When in doubt, inquire OOCly. If you are getting confused about what's happening, or if you want to ask another player a question about where she wants to go with the RP or TP, then make an out of character inquiry to the other player. This either means dropping out of character completely (using the OOC command), talking, and going back in character (IC) using the IC command to resume the RP, or by whispering or posing a question prefaced with "OOC", example:
You whisper, "OOC>What caliber bullet did you just shoot at me?" to Elea.
Elea whispers, "OOC> Rock salt shotgun blast." to you.
Don't retcon unless you have to. Retconning is the practice of "erasing" a role-played scene and effectively pretending it never happened. Its proper use is when a mistake is made by the player or when things get too confused to work out. A good example of a retcon would be if you greet someone for the first time, "Hello, Falx." Falx responds, "Who are you? How did you know my name?" Whoops. You forgot your character never met Falx. "OOC> Whoops! Retcon that. IC> Hello, miss. My name is Brannon. What's yours?"
The WRONG time to retcon something is when you're facing the ill consequences of your character's actions. If you chased that Nosferatu into the sewers and straight into its lair, where four of his friends are waiting for you... well, that's what you get for chasing a Nosferatu into his own territory. Don't retcon something just because you don't like it.
The other time when retconning may become necessary is when players develop unresolvable conflicts out-of-character. It does sometimes happen, though we hope this isn't often. In such a case, we hope the players involved retcon only what is necessary to pull their characters away from continued RP with each other, and cause minimum disruption to anyone else's characters. Usually, such separation requires no retconning at all, but once in a while it is necessary.
Don't use OOC information and experience IC. This particular infraction is known as metagaming. The most common way this problem surfaces is when a player has more than one character, and one of her characters learns something important. Suddenly, the other character knows this information and uses it to her advantage. This is a nono. Likewise, if one of your characters gets killed, don't make the new character you create into a "revenge character" to get back the guy who killed your other character.
Don't unbalance the game.
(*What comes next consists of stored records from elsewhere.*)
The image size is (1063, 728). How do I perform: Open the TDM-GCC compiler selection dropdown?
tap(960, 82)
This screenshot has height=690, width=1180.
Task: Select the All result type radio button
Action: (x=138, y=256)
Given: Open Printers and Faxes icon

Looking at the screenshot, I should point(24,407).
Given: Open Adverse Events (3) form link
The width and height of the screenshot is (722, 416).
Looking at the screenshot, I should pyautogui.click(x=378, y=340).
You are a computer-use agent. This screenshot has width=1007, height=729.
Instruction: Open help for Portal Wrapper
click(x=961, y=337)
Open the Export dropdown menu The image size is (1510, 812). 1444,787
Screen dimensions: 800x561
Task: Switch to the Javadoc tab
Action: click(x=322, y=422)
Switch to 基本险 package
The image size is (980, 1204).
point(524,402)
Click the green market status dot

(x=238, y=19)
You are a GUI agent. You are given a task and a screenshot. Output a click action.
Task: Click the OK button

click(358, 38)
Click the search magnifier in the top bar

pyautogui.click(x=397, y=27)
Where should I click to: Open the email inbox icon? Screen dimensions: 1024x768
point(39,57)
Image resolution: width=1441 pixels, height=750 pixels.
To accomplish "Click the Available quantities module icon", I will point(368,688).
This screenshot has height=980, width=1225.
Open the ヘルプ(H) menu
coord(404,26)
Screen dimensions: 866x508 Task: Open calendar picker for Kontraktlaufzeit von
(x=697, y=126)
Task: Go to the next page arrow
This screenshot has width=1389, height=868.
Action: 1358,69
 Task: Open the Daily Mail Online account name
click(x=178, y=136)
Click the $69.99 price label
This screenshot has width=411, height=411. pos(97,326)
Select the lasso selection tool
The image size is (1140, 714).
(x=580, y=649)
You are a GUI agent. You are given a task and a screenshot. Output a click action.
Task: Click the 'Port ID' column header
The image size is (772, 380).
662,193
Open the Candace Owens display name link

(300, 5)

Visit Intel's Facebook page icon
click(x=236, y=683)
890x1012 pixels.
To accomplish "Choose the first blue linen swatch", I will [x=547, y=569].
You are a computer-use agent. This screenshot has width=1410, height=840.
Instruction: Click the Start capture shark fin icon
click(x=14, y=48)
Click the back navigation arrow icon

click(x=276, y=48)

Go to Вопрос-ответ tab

Make your character balanced. Don't give him the ability to stomp all over his opposition, toss fireballs large enough to incinerate a skyscraper, or turn a werewolf into julienne fries with a thought. Give your character some vulnerabilities (like vampires' vulnerability to sunlight and fire, faeries' to cold iron, werewolves' to silver). And let your vulnerabilities affect what you do. Don't be invincible. Don't be flawless, even in your strengths. Nobody's perfect. Making characters that are too powerful, or too invulnerable, qualifies as powergaming. Powergaming spoils the RP for everyone. So just don't do it.
Play by the rules. There are a small number of global rules about role-playing, which can be found in the MUCK's news files. But when you make your character, you are making her under the rules that you craft for her. If you make a White Wolf vampire, don't make him of the first three generations. (There are seven living Antediluvians, and six of the effective third generation through diablerie.) If you make a Shadowrun mage, tossing six fireballs will knock you unconscious.
It's also important to not "invent" new abilities or suddenly have a new possession off the cuff. If you're wandering around unarmed, don't suddenly have a gun in your back pocket if you're ambushed. Doing so is a form of metagaming, and a bad thing.